- Registries funded by the CDC and NCI must now classify patients only as āmale,ā āfemale,ā or āunknown.ā
- The measure responds to the presidential directive of January 2025 that eliminates the recognition of identities beyond biological sex in federal agencies.
- Experts warn that hiding this data does not solve inequalities, but rather prevents the creation of specific prevention policies for the group.
In a move that experts describe as a historic setback for public health, US cancer registries have stopped collecting specific information about patients’ gender identity. Starting this year, national databases will only recognize the categories “male” and “female.” This measure, promoted by the administration of donald trump, threatens to make health disparities invisible and halt decades of research into how cancer affects trans people in the US.

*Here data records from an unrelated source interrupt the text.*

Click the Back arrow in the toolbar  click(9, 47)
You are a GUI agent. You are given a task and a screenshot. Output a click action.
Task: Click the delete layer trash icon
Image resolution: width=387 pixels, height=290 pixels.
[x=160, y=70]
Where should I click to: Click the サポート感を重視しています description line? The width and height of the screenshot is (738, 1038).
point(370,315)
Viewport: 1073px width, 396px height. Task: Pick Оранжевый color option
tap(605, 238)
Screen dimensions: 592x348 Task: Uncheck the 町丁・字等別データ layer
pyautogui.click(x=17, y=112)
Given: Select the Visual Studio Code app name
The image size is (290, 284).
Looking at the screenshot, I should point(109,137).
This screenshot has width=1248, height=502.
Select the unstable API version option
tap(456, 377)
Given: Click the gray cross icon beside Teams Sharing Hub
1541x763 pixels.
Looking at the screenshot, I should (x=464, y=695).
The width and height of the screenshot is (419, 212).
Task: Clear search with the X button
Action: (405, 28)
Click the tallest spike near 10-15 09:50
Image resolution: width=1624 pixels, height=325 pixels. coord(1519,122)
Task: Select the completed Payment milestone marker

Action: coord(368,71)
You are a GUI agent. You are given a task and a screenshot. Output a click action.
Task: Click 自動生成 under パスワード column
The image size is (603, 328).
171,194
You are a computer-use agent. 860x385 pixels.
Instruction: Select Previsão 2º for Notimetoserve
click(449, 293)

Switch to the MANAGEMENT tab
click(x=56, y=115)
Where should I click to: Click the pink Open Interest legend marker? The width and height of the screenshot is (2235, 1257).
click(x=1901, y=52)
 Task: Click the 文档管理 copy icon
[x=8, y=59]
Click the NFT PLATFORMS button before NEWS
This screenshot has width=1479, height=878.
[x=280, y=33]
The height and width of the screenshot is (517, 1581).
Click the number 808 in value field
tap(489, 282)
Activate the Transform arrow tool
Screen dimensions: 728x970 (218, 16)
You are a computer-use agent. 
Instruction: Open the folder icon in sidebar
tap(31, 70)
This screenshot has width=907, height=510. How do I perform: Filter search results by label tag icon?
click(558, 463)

As reported by The National LGBTQIA+ Cancer Network, the year 2025 has recorded the largest dismantling of data on the trans community in the history of the country. “Actively refusing to control the impact of cancer on our community is simply poor public health practice”says Scout. Records are vital to detect survival trends and risk factors; Without them, the health system is walking blind when it comes to trans people in the US.
Historically, the LGBTQ+ community had been excluded from these statistics due to a lack of gender and sexual orientation options. In recent years, the spectrum had been expanded to include categories such as “transgender” or “other.” However, the new federal policy reverses these advances. By categorizing a trans woman as a “man” or a trans man as a “woman” based only on the sex assigned at birth, critical variables about hormonal treatments and risks specific to each transition are lost.
The danger of institutional invisibility
Cancer registries are not just numbers; They are the basis for policy makers to design early detection programs, as was done in the past with breast cancer in black or young women. By erasing trans people in the US from the equation, the true prevalence of the disease in the group is prevented from being known, condemning thousands of patients to a medicine that refuses to recognize their existence.